Figure 2. AV transport is disrupted in mouse LRRK2-G2019S knock-in neurons and rescued by LRRK2 kinase inhibition.

(A) Kymographs of axonal EGFP-LC3 vesicles in WT and G2019S KI mouse cortical neurons. See also Video S2. (B-C) Bar graph and frequency distribution of (B) pause number per vesicle and (C) pause duration during AV transport in WT and G2019S KI neurons. Frequency distribution does not show pauses > 48 sec (WT: 2.95%, G2019S: 6.89%). (D) Fraction of time paused, (E) Number of reversals, (F) Δ run length (difference between total run length and net run length) of AVs in WT and G2019S KI neurons (mean ± SEM; n = 112-126 AVs from 26 neurons from 3 independent cultures; ns = not significant, p=0.78; ***p<0.0001; Mann-Whitney test). Figures S1D-G show LRRK2 expression and AV directionality in WT and G2019S KI neurons. (G) Kymographs of axonal EGFP-LC3 vesicles in mouse G2019S KI neurons treated overnight with DMSO or 100 nM MLi-2. See also Video S3. (H) Pause number, (I) Pause duration, (J) Fraction of time paused, (K) Number of reversals, (L) Δ run length of AVs in G2019S KI neurons treated with DMSO or MLi-2 (mean ± SEM; n = 106-116 AVs from 24-28 neurons from 3 independent cultures; ns = not significant, p=0.02; ***p<0.0001; Mann-Whitney test with Bonferroni correction for multiple testing: p<0.0125 was considered statistically significant).

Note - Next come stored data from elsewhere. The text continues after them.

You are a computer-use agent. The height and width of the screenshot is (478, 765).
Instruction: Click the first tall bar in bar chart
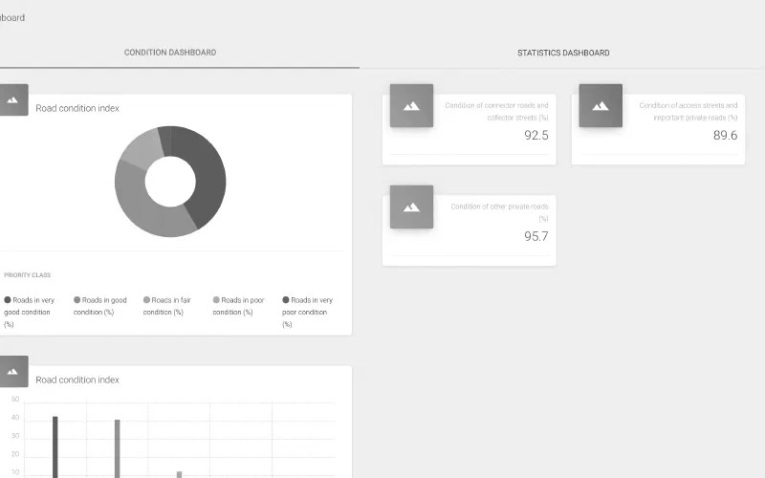(x=55, y=446)
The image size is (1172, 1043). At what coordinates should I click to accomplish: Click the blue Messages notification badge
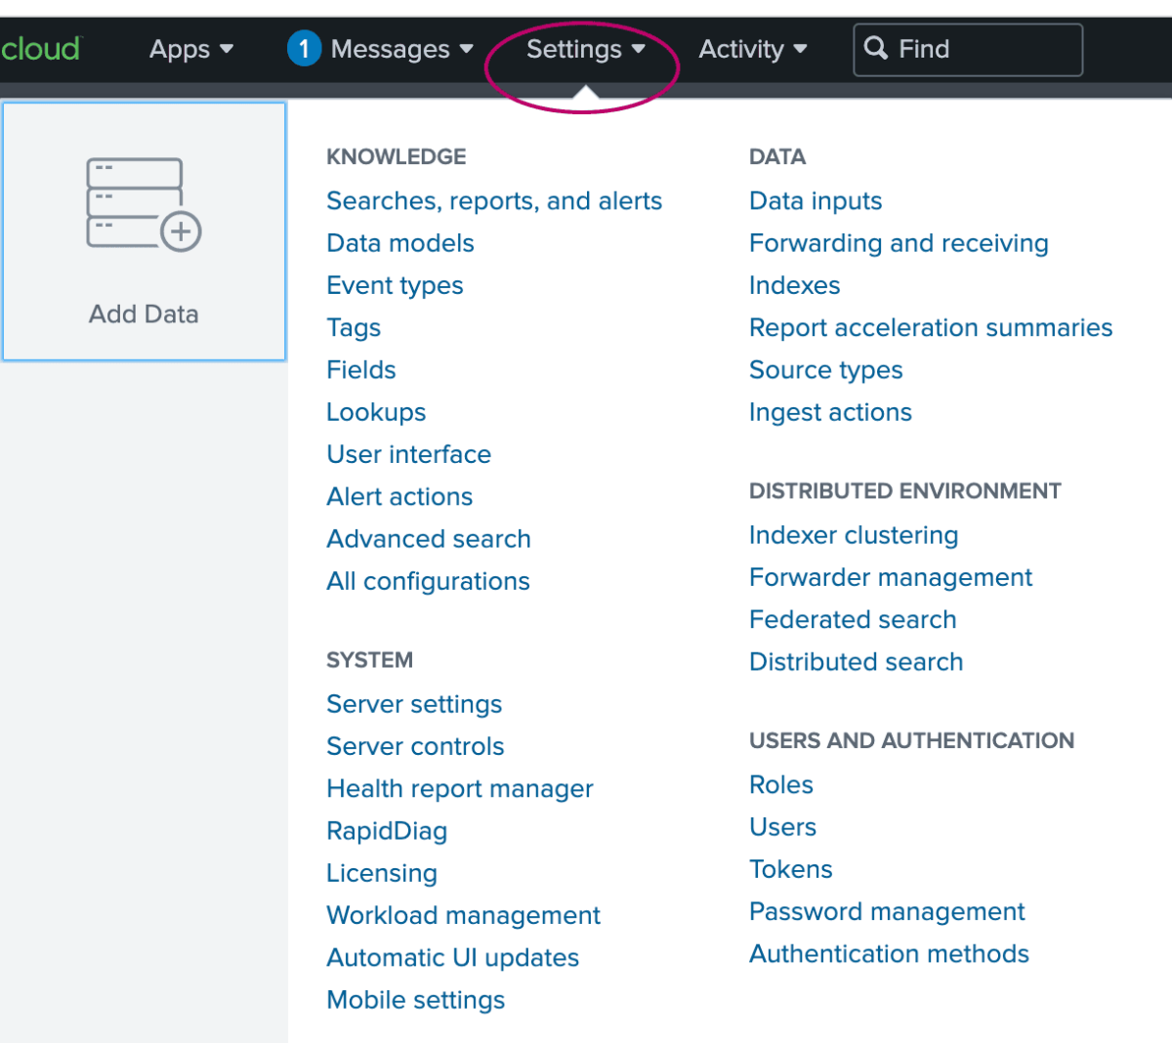(x=304, y=49)

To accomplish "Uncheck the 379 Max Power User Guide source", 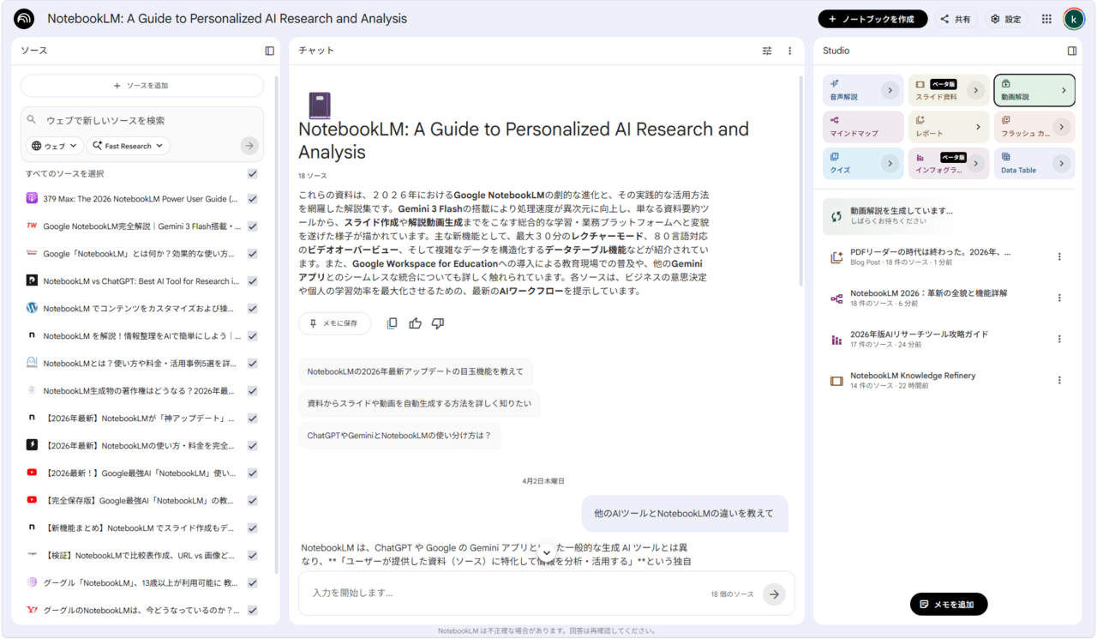I will 252,199.
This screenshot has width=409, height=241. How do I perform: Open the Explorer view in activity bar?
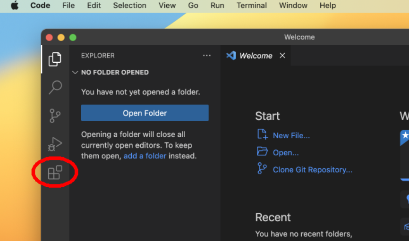tap(55, 59)
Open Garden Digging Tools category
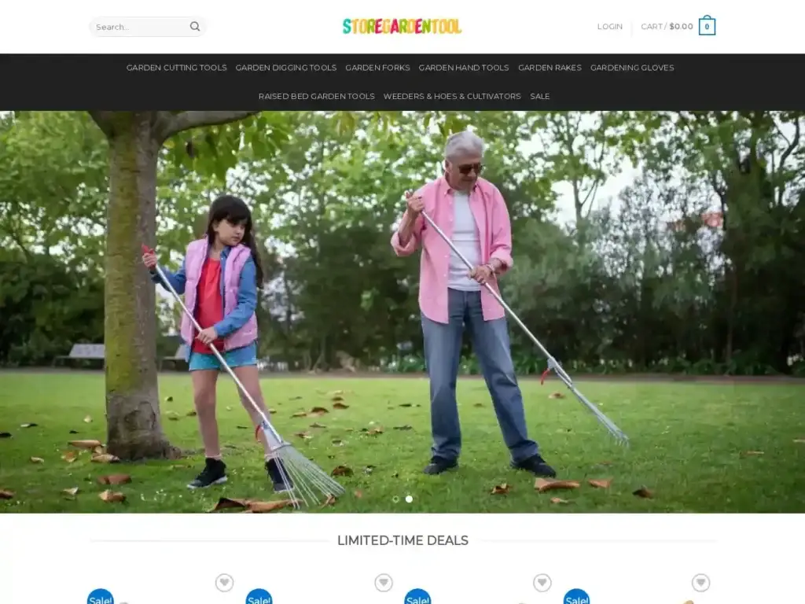Image resolution: width=805 pixels, height=604 pixels. pos(285,68)
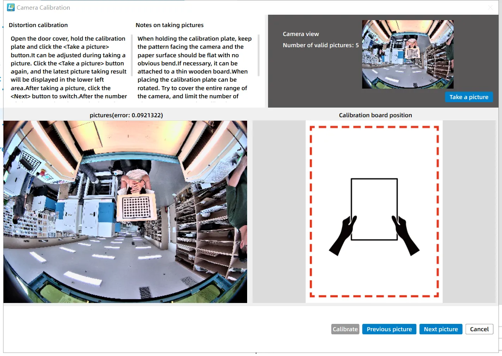Click the paper rectangle held by hands
502x356 pixels.
tap(374, 209)
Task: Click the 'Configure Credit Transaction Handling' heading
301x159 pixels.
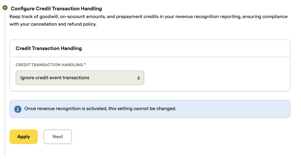Action: click(56, 9)
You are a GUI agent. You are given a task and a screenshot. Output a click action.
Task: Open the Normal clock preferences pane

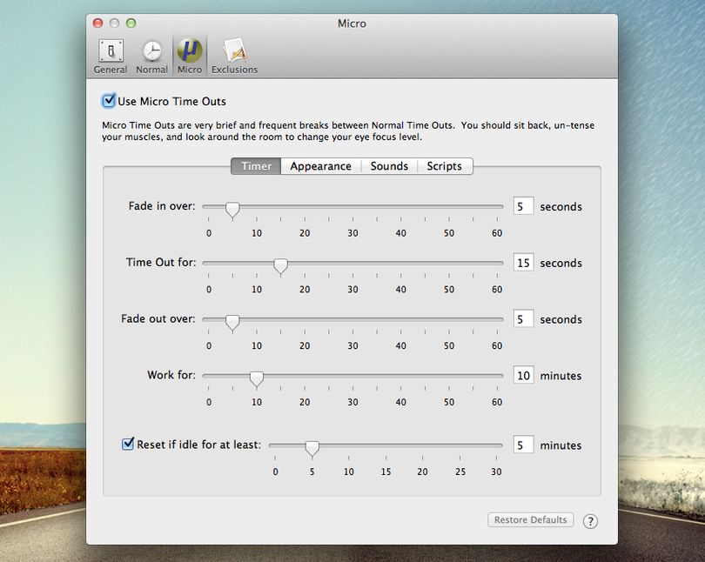coord(152,57)

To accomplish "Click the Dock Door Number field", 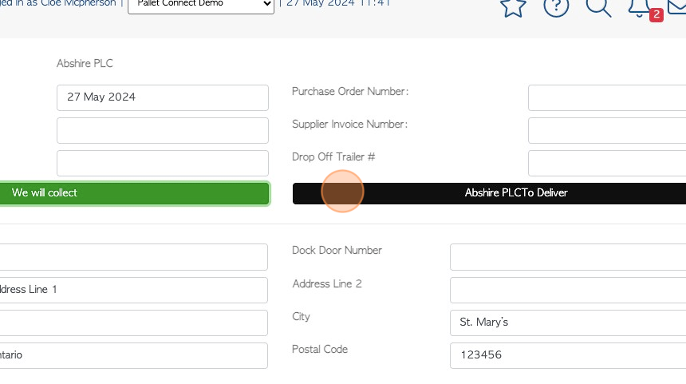I will [567, 257].
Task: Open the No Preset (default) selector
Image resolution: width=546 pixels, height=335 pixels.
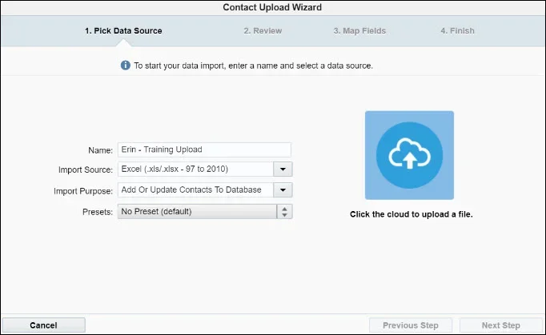Action: click(197, 211)
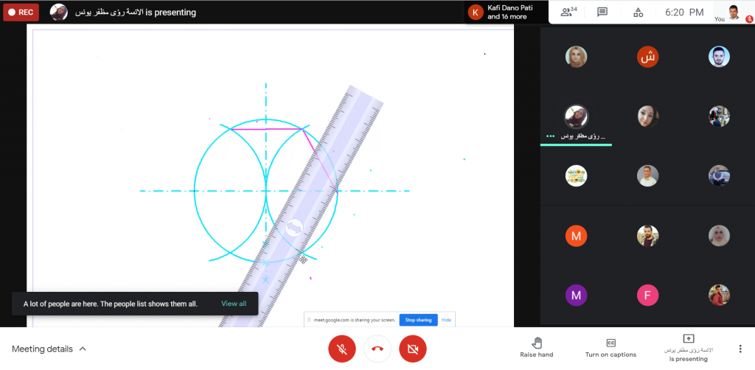Open the chat messages panel
Image resolution: width=755 pixels, height=370 pixels.
pos(602,12)
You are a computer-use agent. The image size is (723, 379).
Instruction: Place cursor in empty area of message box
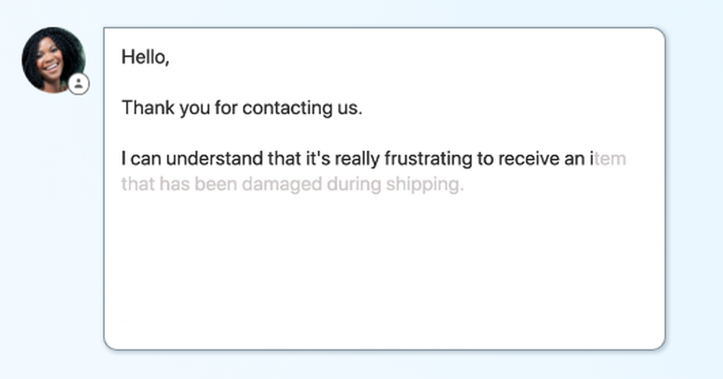click(x=383, y=275)
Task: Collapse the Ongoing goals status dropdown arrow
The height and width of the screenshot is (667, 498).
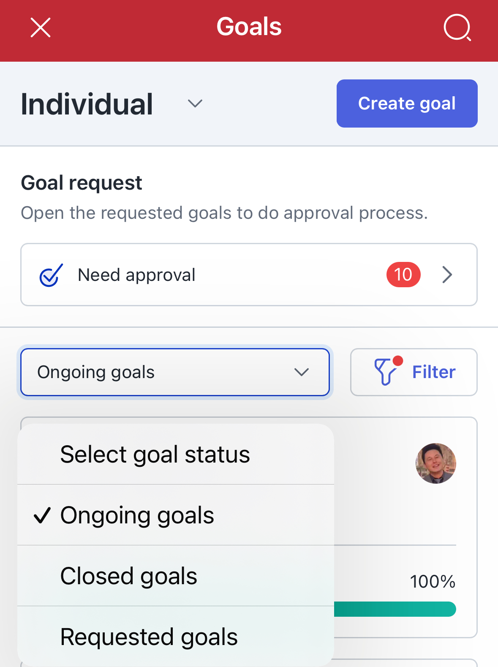Action: [x=302, y=372]
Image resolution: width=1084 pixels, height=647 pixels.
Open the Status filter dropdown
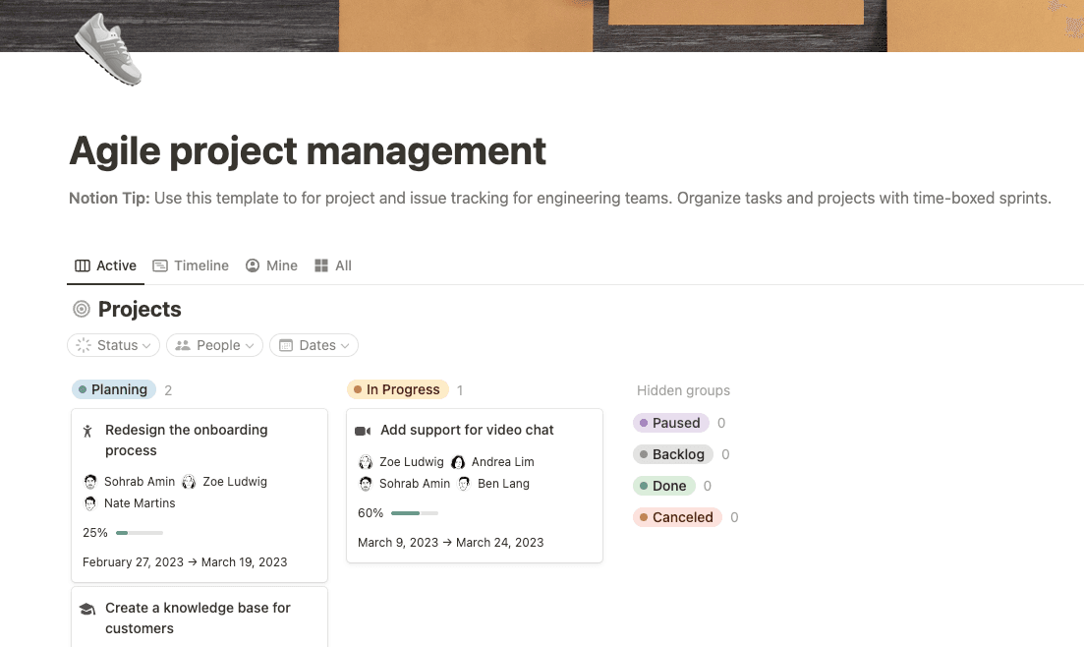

Dotted lines indicate the respective average observed in untreated WT neurons. See also Figures S2A-B for phospho-Rab Western blots of WT or G2019S KI neurons +/− MLi-2.

Microtubule dynamics in G2019S KI neurons and the effect of MLi-2 on microtubule dynamics are shown in Figures S2 and S3. Figure S4 shows LAMP1-vesicle dynamics in G2019S KI neurons.